**READING PASSAGE**
============
The pandemic COVID-19 has affected more than 825,000 people in the US, but the daily number of new cases and deaths is not precise. A new study published on the preprint server medRxiv in April 2020 reports that Internet search interest could be used as a means to predict the daily incidence of cases in the US, as was proved in China.
Study: Trends and prediction in daily incidence and deaths of COVID-19 in the United States: a search-interest based model. Image Credit: haysekiz / Shutterstock
The importance of modeling
COVID-19 is advancing steadily across many parts of the world, both developed and developing countries. China has succeeded in modeling the daily incidence of COVID-19. Yet, the epicenter has now shifted to the US, where tens of thousands of new cases are being added to the daily total.
Despite this, not much research has been done on the trends of daily incidence and deaths due to COVID-19 in the US. The current study is based on a Chinese model that shows a correlation between Google search-term interest on the Internet and daily incidence of the disease, with a lag time of 9 days on average. This is also the case with trends in Europe, Taiwan, and Iran.
Internet search interest has also been used to model and detect epidemics of influenza in the US and Australia. The present study attempts to analyze the association between the daily incidence and mortality due to COVID-19 in the US and the interest shown in Google search terms related to the illness.
How was the modeling done?
============
**RAW DATA**
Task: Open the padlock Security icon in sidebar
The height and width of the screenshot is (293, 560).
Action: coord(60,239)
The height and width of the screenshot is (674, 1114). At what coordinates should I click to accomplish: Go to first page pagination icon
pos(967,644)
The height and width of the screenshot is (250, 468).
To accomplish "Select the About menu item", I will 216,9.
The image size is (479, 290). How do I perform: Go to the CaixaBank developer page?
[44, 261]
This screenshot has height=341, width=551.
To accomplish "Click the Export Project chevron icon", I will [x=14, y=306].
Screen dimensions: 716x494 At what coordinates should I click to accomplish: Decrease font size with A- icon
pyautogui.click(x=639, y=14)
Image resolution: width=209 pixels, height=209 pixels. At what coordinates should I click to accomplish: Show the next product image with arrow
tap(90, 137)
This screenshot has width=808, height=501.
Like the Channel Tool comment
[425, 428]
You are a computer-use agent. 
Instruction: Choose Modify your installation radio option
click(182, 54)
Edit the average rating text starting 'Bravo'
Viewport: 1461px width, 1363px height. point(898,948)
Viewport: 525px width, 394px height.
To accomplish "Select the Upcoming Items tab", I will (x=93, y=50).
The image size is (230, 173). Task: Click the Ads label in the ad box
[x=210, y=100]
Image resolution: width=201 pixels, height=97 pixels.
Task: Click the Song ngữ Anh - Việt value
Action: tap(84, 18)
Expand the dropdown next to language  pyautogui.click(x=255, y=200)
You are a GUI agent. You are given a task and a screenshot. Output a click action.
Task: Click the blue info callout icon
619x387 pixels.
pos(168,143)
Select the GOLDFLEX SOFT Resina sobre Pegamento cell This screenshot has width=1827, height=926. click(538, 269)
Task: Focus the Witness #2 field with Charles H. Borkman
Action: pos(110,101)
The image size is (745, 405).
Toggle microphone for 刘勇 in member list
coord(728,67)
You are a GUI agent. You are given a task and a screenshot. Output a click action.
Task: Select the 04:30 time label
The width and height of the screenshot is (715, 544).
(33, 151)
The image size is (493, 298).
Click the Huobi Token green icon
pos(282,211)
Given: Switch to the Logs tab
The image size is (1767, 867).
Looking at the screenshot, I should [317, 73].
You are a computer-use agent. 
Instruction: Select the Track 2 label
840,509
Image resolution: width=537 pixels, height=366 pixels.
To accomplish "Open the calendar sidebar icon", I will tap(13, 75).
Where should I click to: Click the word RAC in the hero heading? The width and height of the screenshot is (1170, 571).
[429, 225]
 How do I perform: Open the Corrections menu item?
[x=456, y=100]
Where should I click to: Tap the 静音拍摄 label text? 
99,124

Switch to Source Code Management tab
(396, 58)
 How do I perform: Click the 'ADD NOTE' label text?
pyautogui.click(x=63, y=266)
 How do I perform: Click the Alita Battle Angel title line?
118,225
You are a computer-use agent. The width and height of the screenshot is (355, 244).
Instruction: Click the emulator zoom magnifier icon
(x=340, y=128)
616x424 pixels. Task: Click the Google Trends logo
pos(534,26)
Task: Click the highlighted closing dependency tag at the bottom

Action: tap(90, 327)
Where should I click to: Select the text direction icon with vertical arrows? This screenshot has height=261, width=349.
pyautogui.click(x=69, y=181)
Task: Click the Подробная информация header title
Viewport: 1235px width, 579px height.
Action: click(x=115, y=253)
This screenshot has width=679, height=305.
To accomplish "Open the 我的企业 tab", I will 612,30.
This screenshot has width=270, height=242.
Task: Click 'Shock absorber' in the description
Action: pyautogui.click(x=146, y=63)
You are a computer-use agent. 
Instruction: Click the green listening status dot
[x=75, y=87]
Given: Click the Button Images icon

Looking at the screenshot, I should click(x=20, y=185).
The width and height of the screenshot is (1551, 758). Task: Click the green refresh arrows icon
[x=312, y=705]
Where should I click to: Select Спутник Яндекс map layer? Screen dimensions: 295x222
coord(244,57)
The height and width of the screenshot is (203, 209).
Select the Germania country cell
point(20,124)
============
**WORK TASK A**
Write out the part of the COVID-19 search-interest article starting with "The pandemic COVID-19" and going on through "proved in China.".
**WORK TASK B**
Summarize the COVID-19 search-interest article in two sentences.
The items have no connection to the COVID-19 search-interest article.

**ANSWER SPACE A**
The pandemic COVID-19 has affected more than 825,000 people in the US, but the daily number of new cases and deaths is not precise. A new study published on the preprint server medRxiv in April 2020 reports that Internet search interest could be used as a means to predict the daily incidence of cases in the US, as was proved in China.

**ANSWER SPACE B**
A study posted on the preprint server medRxiv in April 2020 reports that Internet search interest could be used to predict the daily incidence of COVID-19 cases in the US, as was proved in China. Building on a Chinese model that correlated Google search-term interest with daily incidence at an average lag of 9 days, it analyzes how daily incidence and mortality in the US relate to interest in Google search terms about the illness.